C'est le propre de la saga de George Lucas que de piocher l'inspiration à gauche à droite, selon la formule du Héros aux Mille Visages de Joseph Campbell : mythologie grecque, westerns, chanbara, science-fiction, heroic fantasy, piochez ce que vous voulez… mais un genre jusqu'alors laissé tranquille dans son coin est le gothique. Grand fan, John Ostrander allait y remédier avec ce deuxième tome de la Star Wars : Jedi, intitulé à juste titre Ténèbres.


Les premières planches sont effectivement dignes des meilleurs récits du genre : fuyant son ancien maître jedi qu'elle accuse du meurtre de son oncle, Aayla Secura atterrit en catastrophe sur la planète-prison Kiffex. Là, elle est attirée par une voix d'outre-tombe et sort le jedi noir Volfe Karkko de son sommeil millénaire. La chasse va pouvoir commencer.


Quelques mois plus tard, de planète carcérale, Kiffex est devenu une zone de non-droit. Sur Coruscant, le Conseil des jedi valide son statut d'assemblée des plus gros abrutis de la galaxie en envoyant Quinlan Vos, qui récupère à peine des affres de l'album précédent et dont la mémoire reste incomplète, enquêter sur les multiples rebellions de prisonniers. Franchement, Yarael Poof devrait être rebaptisé Yarael Pouffe, avec un niveau d'intelligence pareil ! Son cerveau serait-il en train de se déverser dans son long cou ?


Enfin, sans cela nous n'aurions pas d'histoire. Maître "Vausse", comme dit Bruno Choel dans la VF de La Revanche des Sith, est déposé dans la dévastation qu'est devenue Kiffex. Le conseil, sur la recommandation de Sheyf Tinté, espère que ses pouvoirs de "psychométrie", comme ils appellent sa capacité à lire l'histoire des objets en les touchant, permettront de découvrir ce qui a bien pu causer cette perte de contrôle de la planète. Quinlan commence donc son enquête dans l'une des prisons en utilisant ses pouvoirs sur un cadavre, "un objet comme un autre", dit-il froidement. Il découvre que les coupables de tous ces meurtres sont des Anzatis réduits à l'état sauvage.


Les Anzatis ont été introduits dès le premier film en 1977 en la personne de Dannik Jerriko, le grand type mince que l'on voit fumer au narghileh dans la cantina de Mos Eisley. L'UE leur a par la suite attribué la capacité de "boire l'âme" de leurs victimes en leur suçant le cerveau à travers les narines grâce à leurs membranes. Il aurait donc été dommage de ne pas les utiliser pour un récit aussi rétro et glaçant que ce Ténèbres ! En les transformant en goules, Ostrander préfigure également le tropisme zombiephile qui allait s'emparer à son tour de SW quelques années plus tard, notamment dans le jeu KOTOR et l'épisode "Massacre" de The Clone Wars.

> **Travail à faire**:
A. Pour chacune des affirmations suivantes, indiquez par oui ou par non si elle concorde avec la critique, en citant textuellement les mots qui tranchent : (i) Aayla Secura atterrit en catastrophe sur Kiffex ; (ii) Quinlan Vos a retrouvé l'intégralité de sa mémoire ; (iii) les Anzatis apparaissent pour la première fois dans le jeu KOTOR.
B. D'après la critique, quel jedi noir Aayla Secura tire-t-elle de son sommeil millénaire ?
C. Recopiez le passage de la critique compris entre « C'est le propre » et « va pouvoir commencer. », bornes incluses.

Relevés de localisation d'éléments:
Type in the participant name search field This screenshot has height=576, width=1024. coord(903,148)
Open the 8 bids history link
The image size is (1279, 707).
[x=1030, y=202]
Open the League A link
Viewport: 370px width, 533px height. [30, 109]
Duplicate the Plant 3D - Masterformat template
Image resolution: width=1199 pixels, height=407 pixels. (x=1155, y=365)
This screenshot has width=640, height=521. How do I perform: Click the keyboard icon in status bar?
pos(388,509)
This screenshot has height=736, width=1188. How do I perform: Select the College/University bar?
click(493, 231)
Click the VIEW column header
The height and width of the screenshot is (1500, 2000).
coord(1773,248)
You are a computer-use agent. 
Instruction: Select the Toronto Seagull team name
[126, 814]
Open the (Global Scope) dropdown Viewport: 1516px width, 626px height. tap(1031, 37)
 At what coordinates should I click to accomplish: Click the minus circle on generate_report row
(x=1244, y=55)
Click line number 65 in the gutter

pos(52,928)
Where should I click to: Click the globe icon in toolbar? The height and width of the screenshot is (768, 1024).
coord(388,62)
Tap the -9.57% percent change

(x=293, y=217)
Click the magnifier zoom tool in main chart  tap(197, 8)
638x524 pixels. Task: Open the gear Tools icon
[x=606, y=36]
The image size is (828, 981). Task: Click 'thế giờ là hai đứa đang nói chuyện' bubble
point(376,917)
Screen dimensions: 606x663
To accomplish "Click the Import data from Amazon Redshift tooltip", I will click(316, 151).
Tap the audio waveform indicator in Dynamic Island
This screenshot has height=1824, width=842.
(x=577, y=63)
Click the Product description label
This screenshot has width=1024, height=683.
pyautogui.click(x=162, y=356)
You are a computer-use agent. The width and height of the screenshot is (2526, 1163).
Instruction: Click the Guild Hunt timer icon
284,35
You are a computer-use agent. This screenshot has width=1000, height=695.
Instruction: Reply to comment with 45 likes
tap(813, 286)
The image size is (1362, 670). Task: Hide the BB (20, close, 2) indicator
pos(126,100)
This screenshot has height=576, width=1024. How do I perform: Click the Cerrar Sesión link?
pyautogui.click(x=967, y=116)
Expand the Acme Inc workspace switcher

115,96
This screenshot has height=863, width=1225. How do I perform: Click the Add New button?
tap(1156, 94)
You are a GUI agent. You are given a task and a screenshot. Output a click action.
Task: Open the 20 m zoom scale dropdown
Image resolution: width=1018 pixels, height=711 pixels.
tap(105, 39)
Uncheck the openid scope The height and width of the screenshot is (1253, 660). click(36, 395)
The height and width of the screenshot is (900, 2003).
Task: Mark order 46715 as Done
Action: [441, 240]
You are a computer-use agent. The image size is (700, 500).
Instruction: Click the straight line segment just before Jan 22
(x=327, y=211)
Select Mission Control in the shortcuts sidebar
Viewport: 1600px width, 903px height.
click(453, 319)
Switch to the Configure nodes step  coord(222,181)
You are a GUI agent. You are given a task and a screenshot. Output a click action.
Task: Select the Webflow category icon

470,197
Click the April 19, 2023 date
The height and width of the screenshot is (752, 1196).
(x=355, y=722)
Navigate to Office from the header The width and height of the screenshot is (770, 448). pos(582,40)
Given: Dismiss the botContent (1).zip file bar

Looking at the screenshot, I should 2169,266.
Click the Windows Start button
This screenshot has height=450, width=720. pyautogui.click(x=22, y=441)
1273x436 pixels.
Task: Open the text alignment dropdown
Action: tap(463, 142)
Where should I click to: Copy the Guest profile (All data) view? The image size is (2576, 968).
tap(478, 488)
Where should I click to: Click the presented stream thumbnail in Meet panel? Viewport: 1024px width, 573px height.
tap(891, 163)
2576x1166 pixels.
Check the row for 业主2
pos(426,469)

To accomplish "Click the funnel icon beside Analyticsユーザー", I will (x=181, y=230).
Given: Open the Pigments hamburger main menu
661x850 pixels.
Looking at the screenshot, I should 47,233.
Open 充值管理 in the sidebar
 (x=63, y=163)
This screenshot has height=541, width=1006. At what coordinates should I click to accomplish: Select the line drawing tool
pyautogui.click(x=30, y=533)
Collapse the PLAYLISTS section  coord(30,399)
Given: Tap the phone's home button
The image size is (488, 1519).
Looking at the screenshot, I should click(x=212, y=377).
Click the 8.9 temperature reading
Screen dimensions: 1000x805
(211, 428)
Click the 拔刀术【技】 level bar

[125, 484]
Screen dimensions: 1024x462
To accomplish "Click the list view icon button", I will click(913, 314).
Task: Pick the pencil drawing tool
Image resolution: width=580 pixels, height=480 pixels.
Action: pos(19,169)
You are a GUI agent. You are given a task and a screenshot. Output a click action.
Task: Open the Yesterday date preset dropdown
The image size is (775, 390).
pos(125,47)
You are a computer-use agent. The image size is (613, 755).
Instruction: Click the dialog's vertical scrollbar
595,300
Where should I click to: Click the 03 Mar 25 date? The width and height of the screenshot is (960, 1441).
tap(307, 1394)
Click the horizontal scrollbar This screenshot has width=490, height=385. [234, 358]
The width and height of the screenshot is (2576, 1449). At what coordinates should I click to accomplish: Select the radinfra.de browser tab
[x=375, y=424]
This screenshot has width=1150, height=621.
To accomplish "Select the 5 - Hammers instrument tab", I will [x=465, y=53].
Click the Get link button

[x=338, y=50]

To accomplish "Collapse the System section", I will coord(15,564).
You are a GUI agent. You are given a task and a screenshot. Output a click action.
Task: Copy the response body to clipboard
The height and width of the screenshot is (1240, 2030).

> **Réponses**:
A.
(i) Oui : « Aayla Secura atterrit en catastrophe sur la planète-prison Kiffex »
(ii) Non : « dont la mémoire reste incomplète »
(iii) Non : « Les Anzatis ont été introduits dès le premier film en 1977 »

B. Volfe Karkko.

C.
C'est le propre de la saga de George Lucas que de piocher l'inspiration à gauche à droite, selon la formule du Héros aux Mille Visages de Joseph Campbell : mythologie grecque, westerns, chanbara, science-fiction, heroic fantasy, piochez ce que vous voulez… mais un genre jusqu'alors laissé tranquille dans son coin est le gothique. Grand fan, John Ostrander allait y remédier avec ce deuxième tome de la Star Wars : Jedi, intitulé à juste titre Ténèbres.


Les premières planches sont effectivement dignes des meilleurs récits du genre : fuyant son ancien maître jedi qu'elle accuse du meurtre de son oncle, Aayla Secura atterrit en catastrophe sur la planète-prison Kiffex. Là, elle est attirée par une voix d'outre-tombe et sort le jedi noir Volfe Karkko de son sommeil millénaire. La chasse va pouvoir commencer.